# New Gheenoe Owner



## tom_in_orl

Hey there, 

Congrats on the new Gheenoe. They are great boats. I don't do a lot of structural mods so I will let someone else chime in on that one. Only thing I did to my Highsider was add a bolt in raised front deck from Custom Gheenoe. 

Here is a picture of one on Cobra's boat.










Stick steering is  cool mod. The reasons for doing it are to get the driver out of the back seat. By being in the middle of the Highsider you will be better balanced. It's also a little less tiring to drive stick steering when going long distances. The con's of stick steering would be a more complicated boat set up and possibly more things to break. The stick steering cable does wear over time and need to be replaced. Also on a Highsider any type of remote steering will mean that the steering arm connected to the motor will stick out on the narrow transom so you need to be careful not to hook it on branches or docks.

These are pics of my friend Nick's Highsider. He is running a 15 HP 2 stroke with stick steering.


----------



## Quad1973

@ tom_in_orl

Thanks for the info and picks. I like the look of the custom deck. How far back does that come? What is the Gheenoe Army I see under your name?

Thanks again!


----------



## tom_in_orl

Its designed to come a little more than 3/4ths of the way over the front bench seat. You can leave the seat in as flotation or cut it out and have access from the back too. 












The Gheenoe Army was a term put upon us for the numbers of Gheenoe owners that would post in a thread when someone started bad mouthing Gheenoe boats or had something positive to say about a Gheenoe knock off. The army designation has to do with the thousands of Gheenoe owners that are out there vs the smaller manufactures of skiffs. It can be a bit overwhelming when you get a large number of us stirred up. Since a lot of Gheenoe owners get together a couple times a year they tend to be on the forums a lot simply keeping in touch. Not much goes by that they don't see. When the term first came about we had shirts printed and that pretty much solidified the term in our small skiff culture just like the microskiff.

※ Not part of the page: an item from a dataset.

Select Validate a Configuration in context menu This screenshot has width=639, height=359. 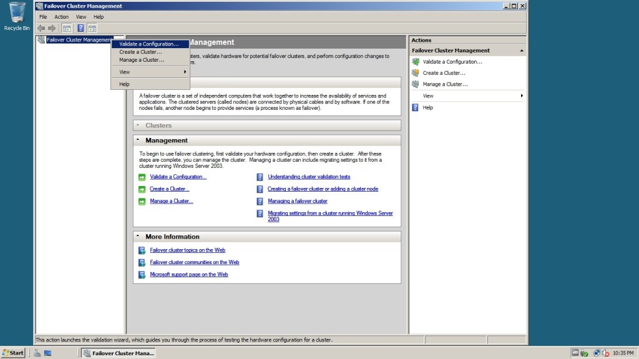[149, 44]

That said Gheenoe owners are great bunch. They are not mean people or out cause trouble. Just very loyal to the Gheenoe brand and Gheen family. If you get a chance to stop by the shop or attend a Gheenoe rally you will know what I mean.


----------



## chew

First off...... welcome to the world of gheeno, and second looks on the water.
The 15'6" classic i feel is one of the better options if you plan to put a gheenoe "under the knife". there are tons of factory replacements if you "goof" up anything. the side structure is sound enough that you can virtualy gut the entire boat to just a shell, and hit the water. dont be afraid to ask anything on here, these are some of the best guys you will meet for advice on your ideas........


----------



## chew

also, if you would like a few ideas for materials to use..... track down "oswld" he has done some really cool work from the ground up type re-builds...... you may find just the answer your looking for.


----------



## Quad1973

@ knotright... Thanks for the welcome. I will be cutting and modifying this classic. I have been looking all around the net and have found that this forum seems to have to best collective ideas and insight to help me with my build (when I get a chance). I'm going to use it this summer and learn how this skiff handles the water and to see what kind of fishing I'm gonna like the best and gear to mods to help this.


----------